=== Task instructions ===
A - According to the earnings call transcript below, how much cash and cash equivalents does the company currently hold?
B - Extract verbatim the passage of the earnings call transcript from "Sure. Hey, Kevin, this" up to and including "the non-automotive side?".

=== Text segment ===
Thanks, Conor. After a transformational year marked by incredible progress across the business, we are unwavering in our commitment to innovation, execution, and financial discipline. With Apollo's successful market entry and our extended cash runway, we are well-positioned for future growth. I'm incredibly proud of the AEye team and their commitment to improving road safety and saving lives. Thank you for your time today. We appreciate your continued support and confidence in our vision. We'll now open the call for questions.

Operator (participant)

At this time, I would like to remind everyone that in order to ask a question, press star then the number one on your telephone keypad. We will pause for just a moment to compile the Q&A roster. Okay, your first question comes from the line of Brian Kinstlinger with Alliance Global Partners. Please go ahead.

Hi, this is Kevin for Brian. Thanks for taking our questions. Could you speak a little bit more about the non-automotive opportunities that AEye is exploring?

Matt Fisch (CEO)

Sure. Hey, Kevin, this is Matt. Thanks for joining us. Today it's great to have you on the call, first of all. Absolutely. Just to put things in context here, when we talk about Apollo, this is really a next-generation LiDAR solution from both a market perspective and also from an AI perspective as well. What we talked about on the call, two things. Number one, it's got incredible range and able to detect objects at very high resolution. Second, the form factor, which is also important for automotive, is incredibly small. I mean, if you were to look at one of these Apollo units, it has a very similar profile to my cell phone. Why has it sparked so much interest on the non-automotive side?

If you think about, if you read some of the news today, for example, relating to safety and security, seeing very far in poor lighting conditions and high resolution allows us to detect very small objects, for example. Security, perimeter security, safety at airports, where it's important to see whether there's something that doesn't belong in a particular area. Because of Apollo's performance, first and foremost, it's been incredibly popular in that space. Since what, we're about seven weeks, six weeks out of CES, we've had so much interest there. We're on the ground now testing with this particular type of use case. China, U.S., and Europe, things are happening very, very quickly in that area. Last but not least, Apollo is a very unifying product for us. It's a set of hardware that works both in automotive and non-automotive.

Because of our software-defined LiDAR, we just need to program it differently in each case. We have been able to get out there and react very quickly, get out there in the field across three continents in only six weeks' time.

Great, thanks. Just one more. Does greater liquidity give you more confidence in meeting OEM financial due diligence requirements?

Conor Tierney (CFO)

Hey, Kevin, this is Conor. I'll take that one. Actually, I'm glad you asked the question because this is fresh in myself and Matt's head right now because we recently went through this process with an OEM. It does for sure. As part of that process, we walk the OEM through our projections, also through our liquidity. That was an important factor in just getting them comfortable that we would have the resources ultimately to get Apollo to high-volume production. Obviously, as part of that, liquidity is a major thing. As I alluded to on the call earlier, we have $30 million right now in cash and cash equivalents, and then obviously another $50 million in equity instruments. That's obviously an important contributing factor to getting OEMs comfortable that we have the runway to get there.

=== Record set ===
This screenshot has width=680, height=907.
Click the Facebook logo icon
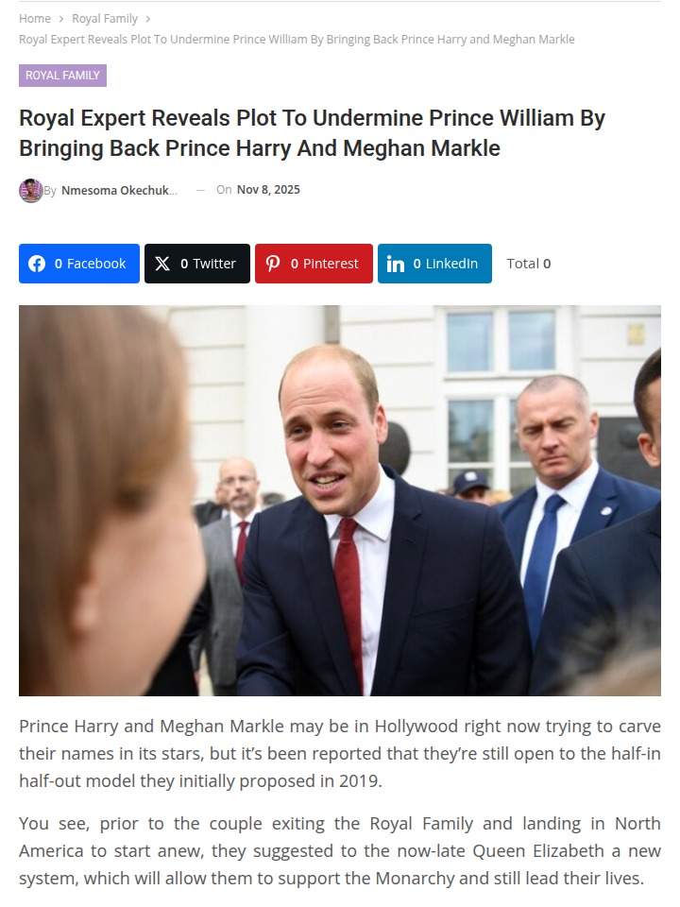37,264
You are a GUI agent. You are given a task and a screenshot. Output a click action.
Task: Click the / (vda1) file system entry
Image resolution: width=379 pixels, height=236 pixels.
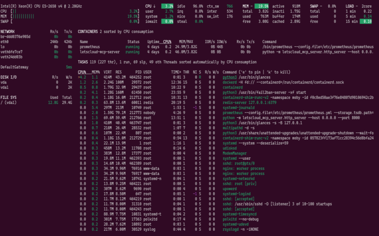point(9,103)
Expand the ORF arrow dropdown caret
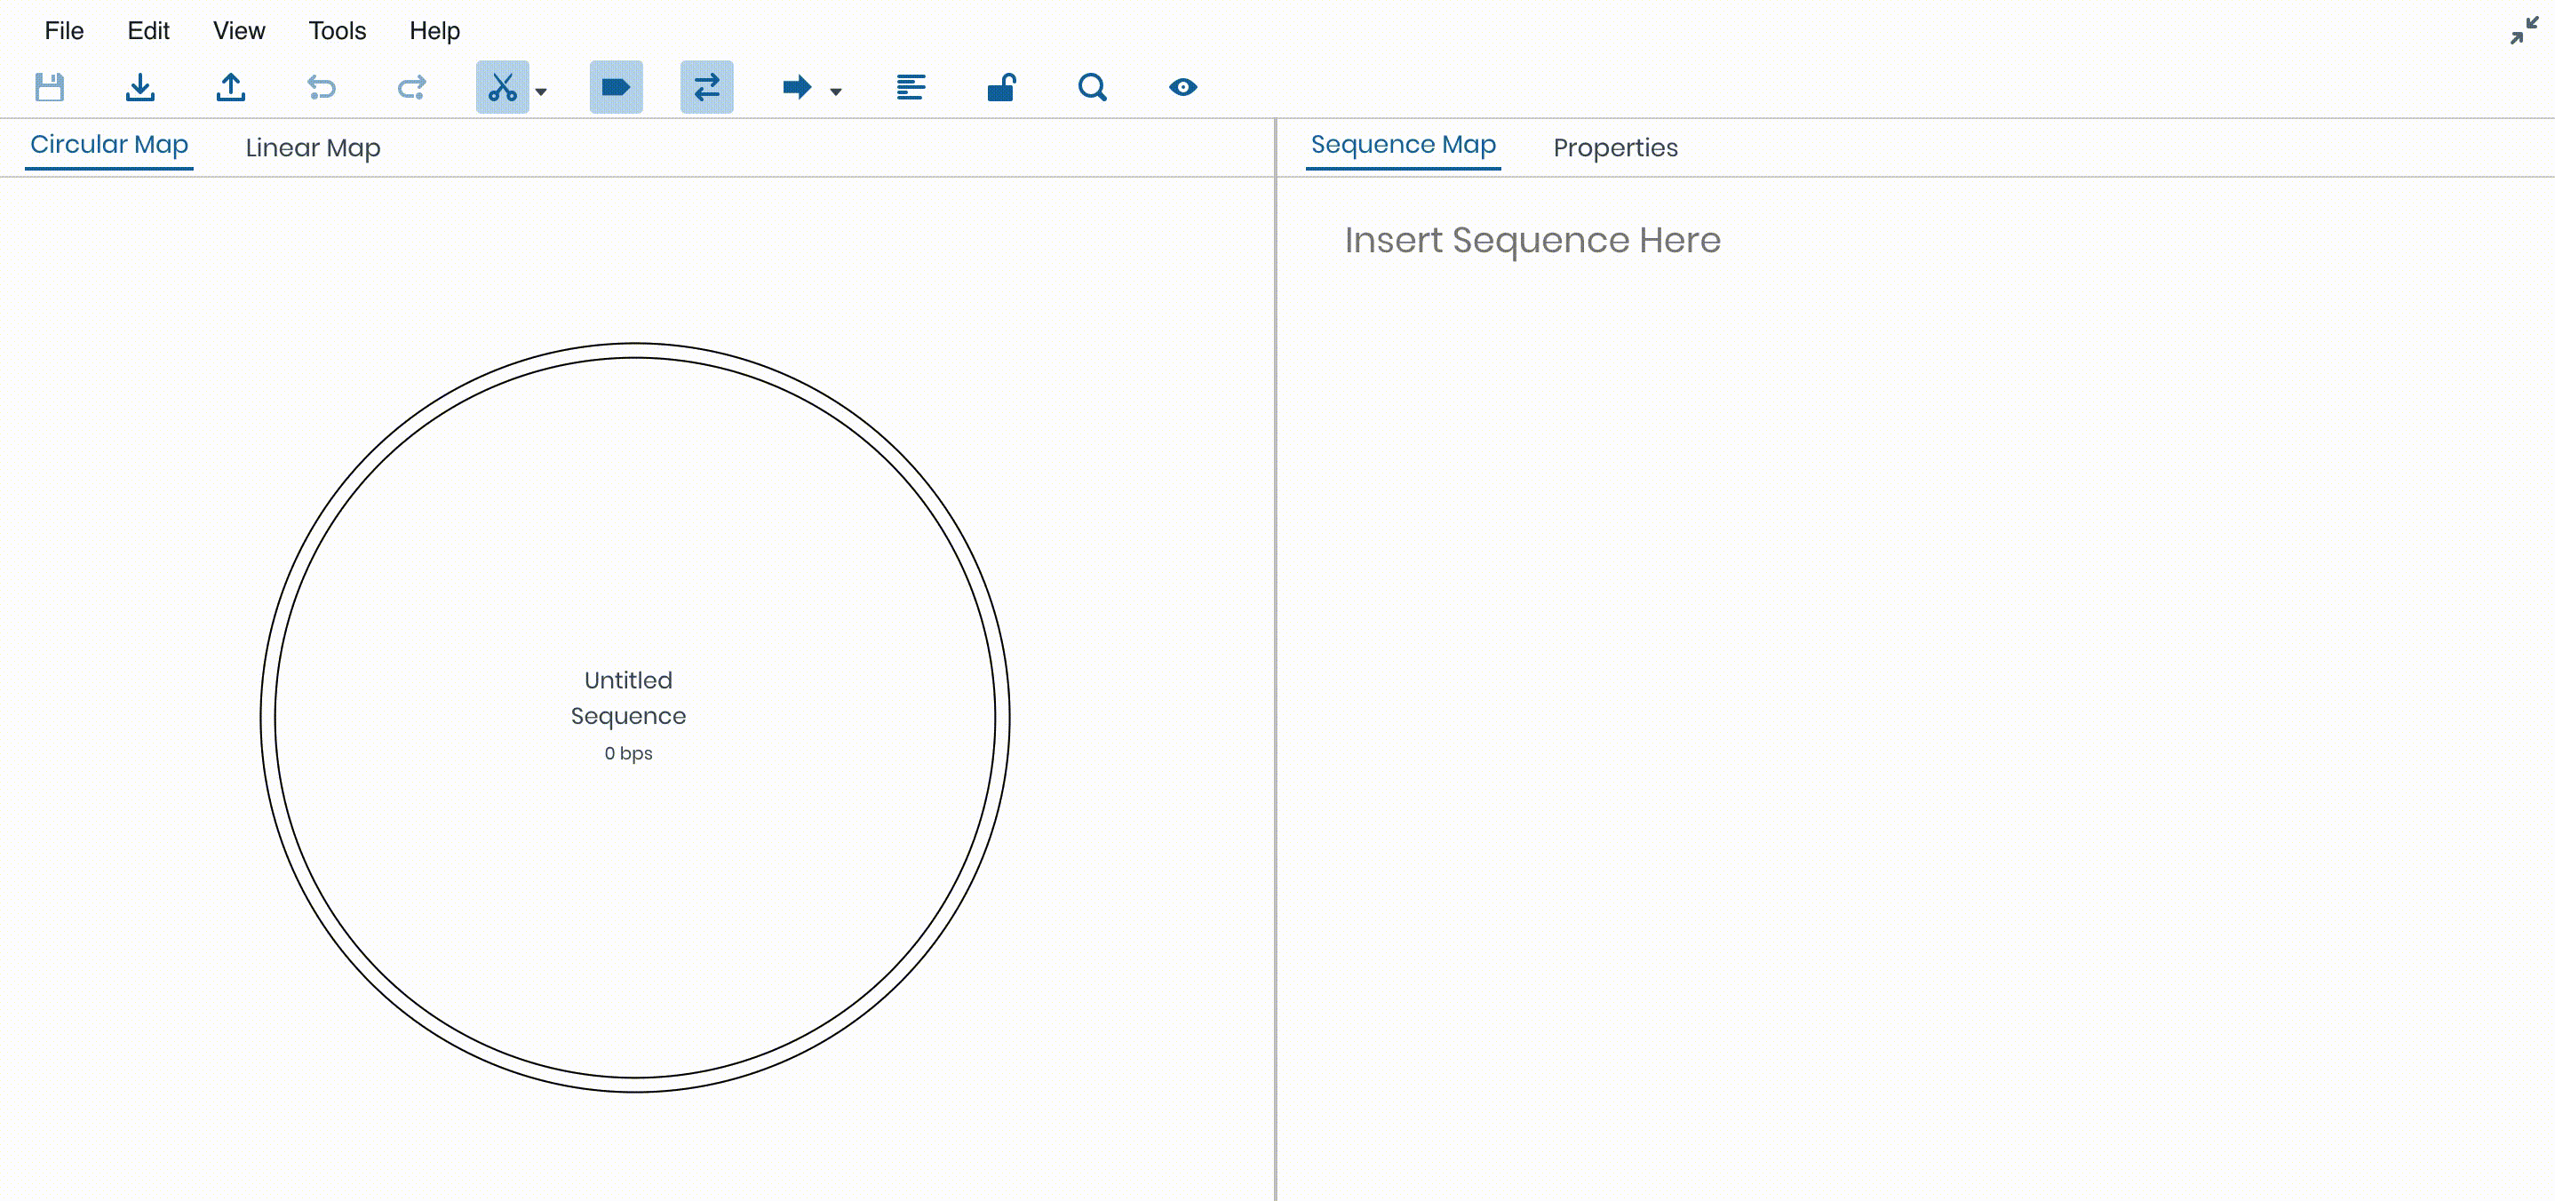 coord(836,91)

=== Replies ===
A - $30 million

B -
Sure. Hey, Kevin, this is Matt. Thanks for joining us. Today it's great to have you on the call, first of all. Absolutely. Just to put things in context here, when we talk about Apollo, this is really a next-generation LiDAR solution from both a market perspective and also from an AI perspective as well. What we talked about on the call, two things. Number one, it's got incredible range and able to detect objects at very high resolution. Second, the form factor, which is also important for automotive, is incredibly small. I mean, if you were to look at one of these Apollo units, it has a very similar profile to my cell phone. Why has it sparked so much interest on the non-automotive side?